Phone: (09) 379 5132
Rating out of 10: Food: 8, Service: 8, Value: 7, Ambience: 8
I t took us a couple of minutes to realise that the sunken tearoom at the Langham Hotel in Symonds St transforms into a fine dining restaurant at night. Since the hotel's makeover in January, Palm Court, with its velvet chairs and banquettes, must be one of the most comfortable and luxurious restaurants in town.
This night it was relatively empty. Apart from a couple a few tables away, I couldn't see any other patrons. But that's one of the great things about this space. You can't see your neighbours over the high-backed chairs, nor hear them, either.
We were greeted enthusiastically by a waiting team keen to show their stuff. Iced water was poured, a well-chosen wine list produced, starring several favourites including Pegasus Bay riesling and Hunter's gewurztraminer, which I rarely see in restaurants. And although they were pricey, at $18.50 and $14.50 a glass, they worked beautifully both as aperitifs and with our meals.
The menu was short: just seven small and five large plates to choose from. We started with a selection of three small plates to share - the pork tail, cured pastrami and hot smoked salmon - all of which had been lovingly described by our waiter. All were exceptional and beautifully presented. The pork tail had been slow-cooked until melting then reassembled into three pieces, crumb-coated and then deep fried and served with a smear of garlic mash.
The cured pastrami with red cabbage puree and pickled mustard seeds was a surprise.
We'd been told it had been cured for days, but none of us were prepared for the butter-tender texture and delicate taste the chef had achieved; and the hot smoked salmon was accompanied by sweet, pink, beetroot macaroons and horseradish. Again, though, it was served as three pieces which made it complicated to share among four. This happens all the time. Surely, in this age of sharing plates, dishes should be divided to suit the number diners sharing, up to four anyway.
By now we were feeling rather pleased with ourselves. For a hotel restaurant, this was better than I'd dared hope. And then our main courses arrived. My neck of lamb arrived in lonely splendour on a large white plate: just one boned, chop-sized piece in
the centre, surrounded by about 12 tiny cubes of lamb sweetbreads, each accompanied by a scatter of wrinkled peas and a smear of mashed potato. Although the meat was perfectly seasoned, the sweetbreads sweet, and the peas tasty, I could have
eaten it in six mouthfuls.
Mary's wagyu beef was not only cold but barely cooked and wrapped around some equally cold mashed potato, shaped like a large piece of sushi with the beef serving as the seaweed wrap. It was accompanied by a pot of warm mushroom tea, which her waiter poured into the bowl containing her beef. Exciting, yes, but on the whole, we all decided, it didn't really come off.

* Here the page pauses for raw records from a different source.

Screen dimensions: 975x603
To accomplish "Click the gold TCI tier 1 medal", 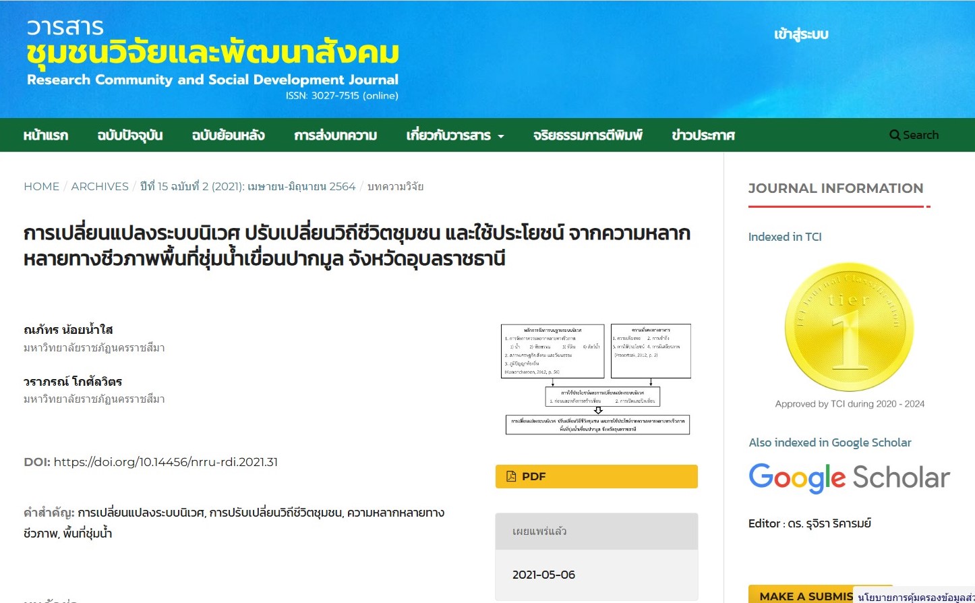I will [849, 327].
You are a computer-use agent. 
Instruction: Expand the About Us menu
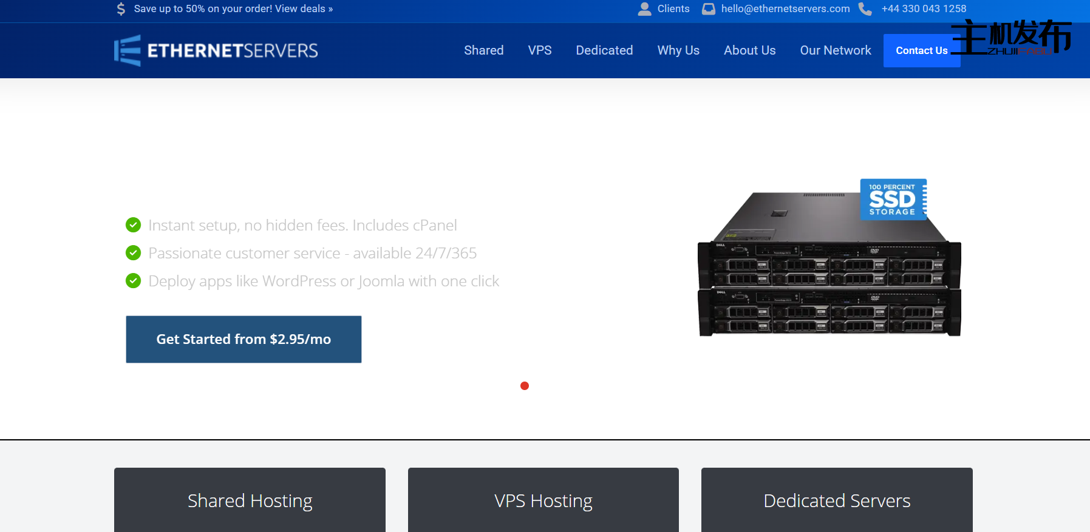(x=749, y=50)
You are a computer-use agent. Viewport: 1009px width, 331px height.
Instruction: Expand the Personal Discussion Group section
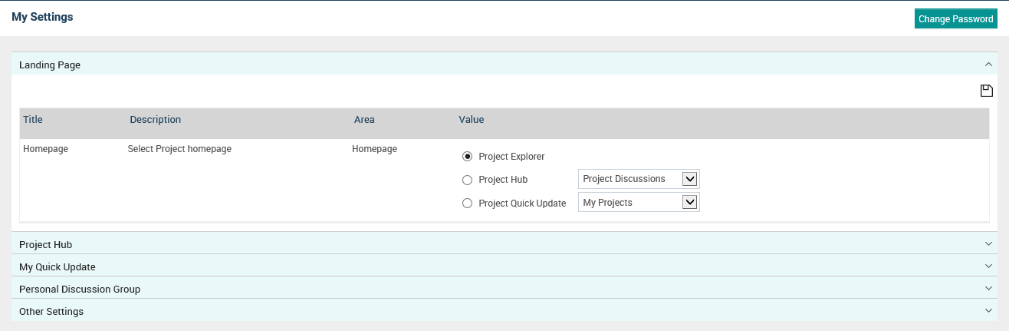(x=505, y=288)
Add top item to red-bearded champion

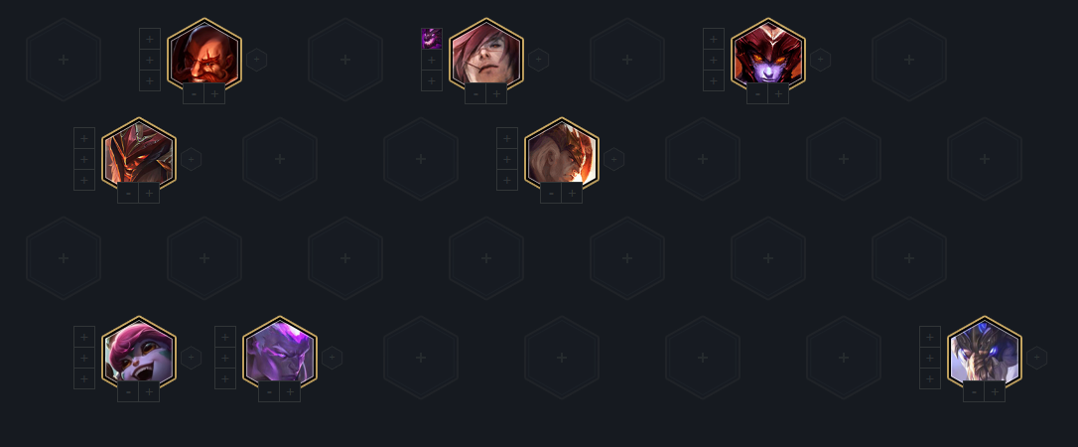(x=150, y=39)
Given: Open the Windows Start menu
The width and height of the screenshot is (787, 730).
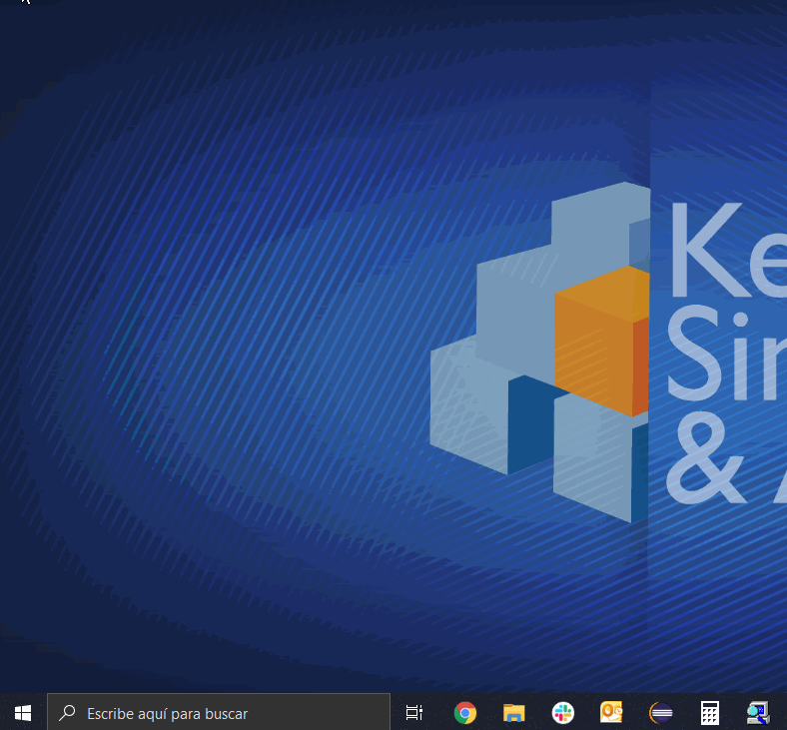Looking at the screenshot, I should [22, 712].
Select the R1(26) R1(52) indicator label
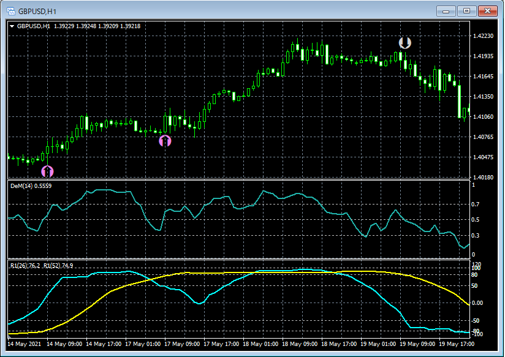The height and width of the screenshot is (357, 505). 42,266
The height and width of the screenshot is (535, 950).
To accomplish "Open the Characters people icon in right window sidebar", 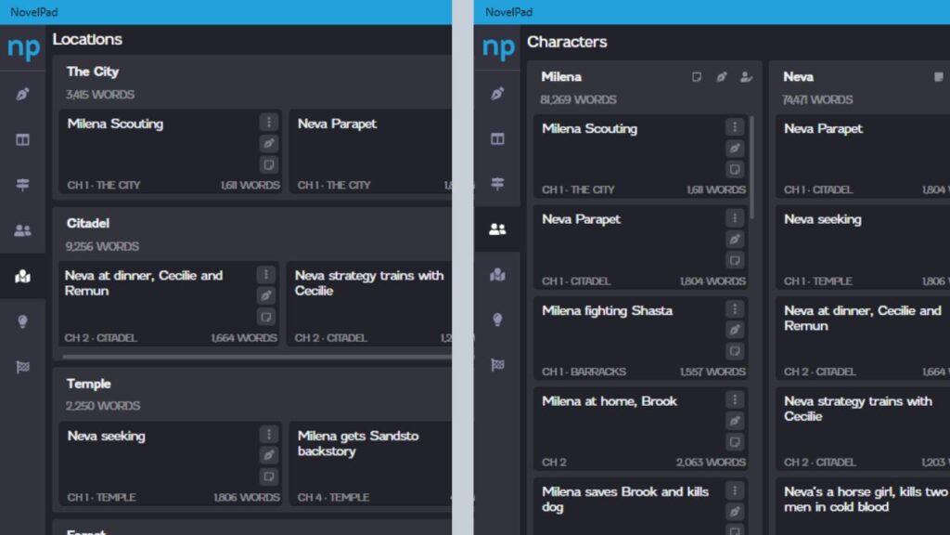I will point(497,228).
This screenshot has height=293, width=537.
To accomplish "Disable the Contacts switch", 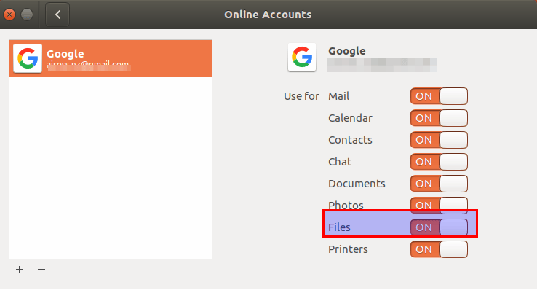I will [439, 140].
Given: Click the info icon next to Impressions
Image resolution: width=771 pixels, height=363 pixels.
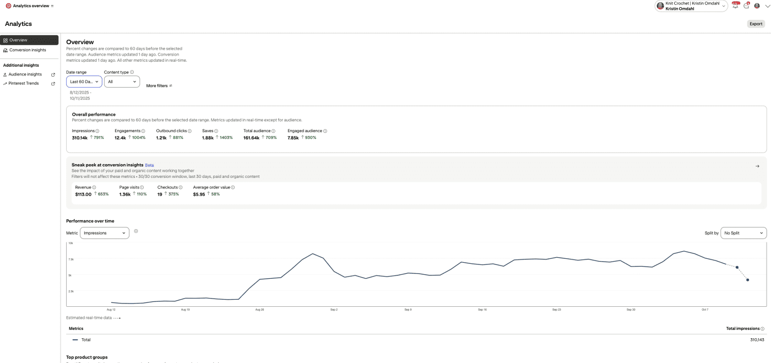Looking at the screenshot, I should (x=97, y=131).
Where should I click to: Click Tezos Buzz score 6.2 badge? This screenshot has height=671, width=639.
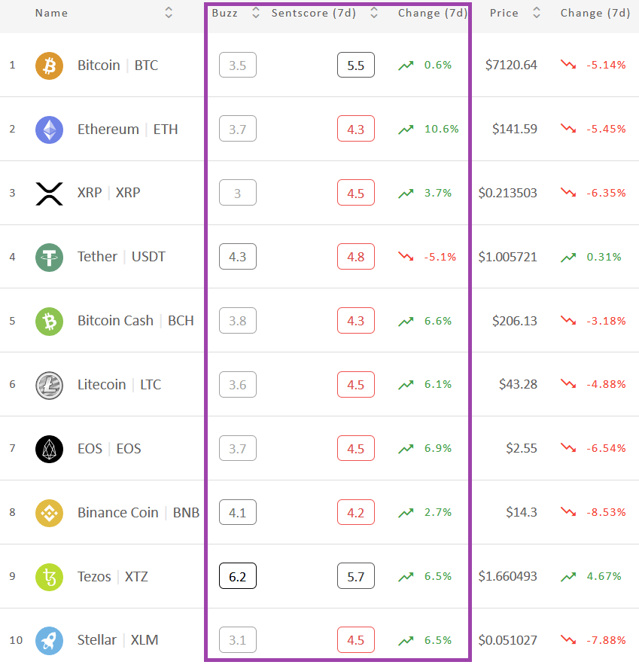(x=238, y=576)
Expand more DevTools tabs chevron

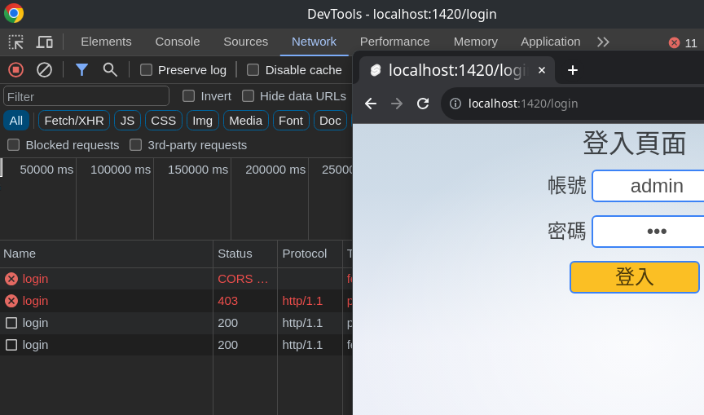click(603, 42)
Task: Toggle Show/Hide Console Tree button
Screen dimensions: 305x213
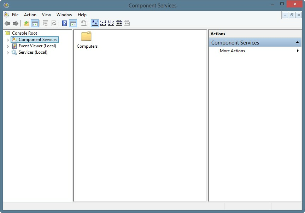Action: (x=35, y=24)
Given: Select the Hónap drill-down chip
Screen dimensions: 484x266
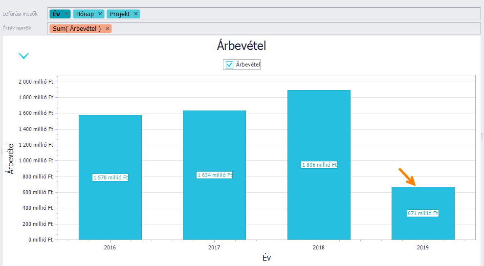Looking at the screenshot, I should tap(85, 14).

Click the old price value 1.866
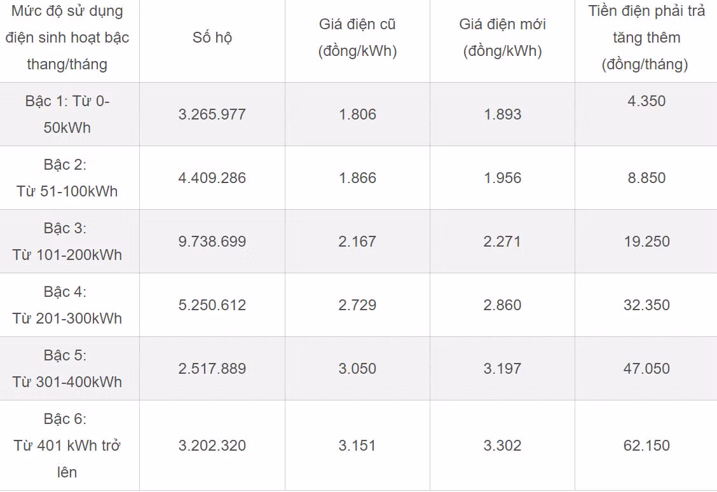click(357, 178)
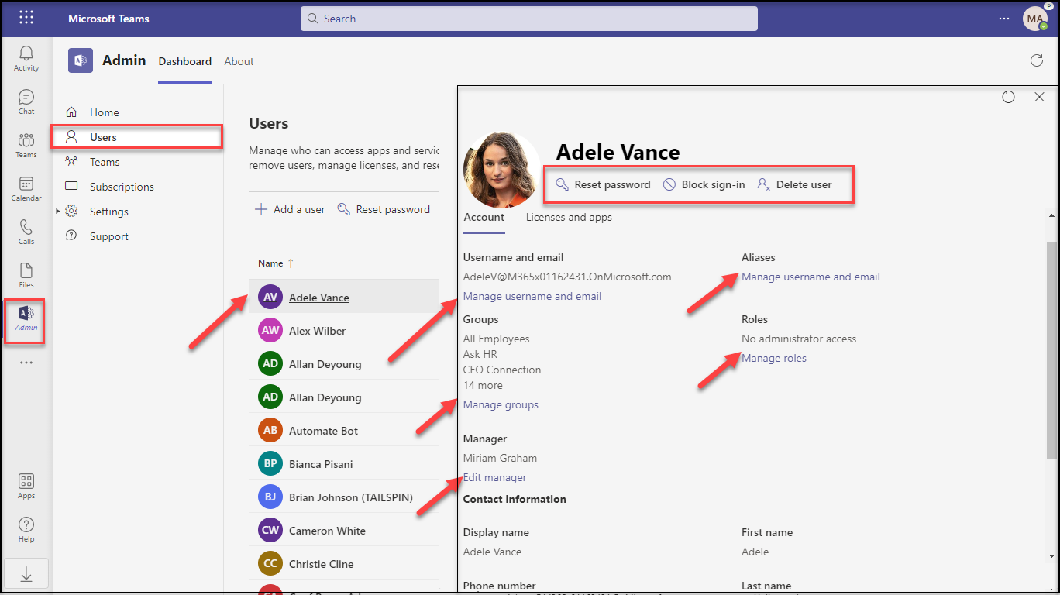Open the top-right ellipsis settings menu

tap(1004, 19)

Meanwhile, Barry was tucking into his beef short rib and scampi tail with his usual gusto and when we all clamoured to have a taste his face fell. While his was the largest of our main courses, by his standards it was a small meal - and he did go home and raid the fridge.
Brian's gurnard tail saltimbocca was reasonably generous. The fish was wrapped in cheese and herbs topped with prosciutto, and roasted into a perfect whole. Although we'd been warned about the small bones that are apparently impossible to pluck out of the fish's tail, they did spoil Brian's last few mouthfuls.
As for the desserts, my fruit medley of thin-sliced fruit interspersed with cubes of jelly and little blobs of something sweetly creamy, covered an entire dinner plate and was delicious. Mary's lemon crumble, which arrived shaped like a thin, crumbly window box, was filled with lemon mousse and topped with squares of basil jelly and a golden hoop.
Brian's five tex choc was stacked with surprises, while Barry's large cheese platter featured New Zealand's best offerings.
Overall, this was an unforgettable dinner. We were sublimely comfortable and we could have a decent conversation. At its high points the food was brilliant and even at its low points it was fairly exciting. They also asked for feedback and we informed them the large plates' servings were too small, so hopefully they've acted on it. Oh, and they should dim the lights a little, too.
Our meal: $326.40 for three small plates, four large plates, four desserts, five glasses of wine and two coffees.
Our wine: Short and pricey but offering many of the best wines this country produces, often by the glass.
Verdict: If you want a sophisticated atmosphere, Christofle silver,
comfortable chairs and adventurous cuisine that mostly hits the mark, the Palm Court is well worth a try.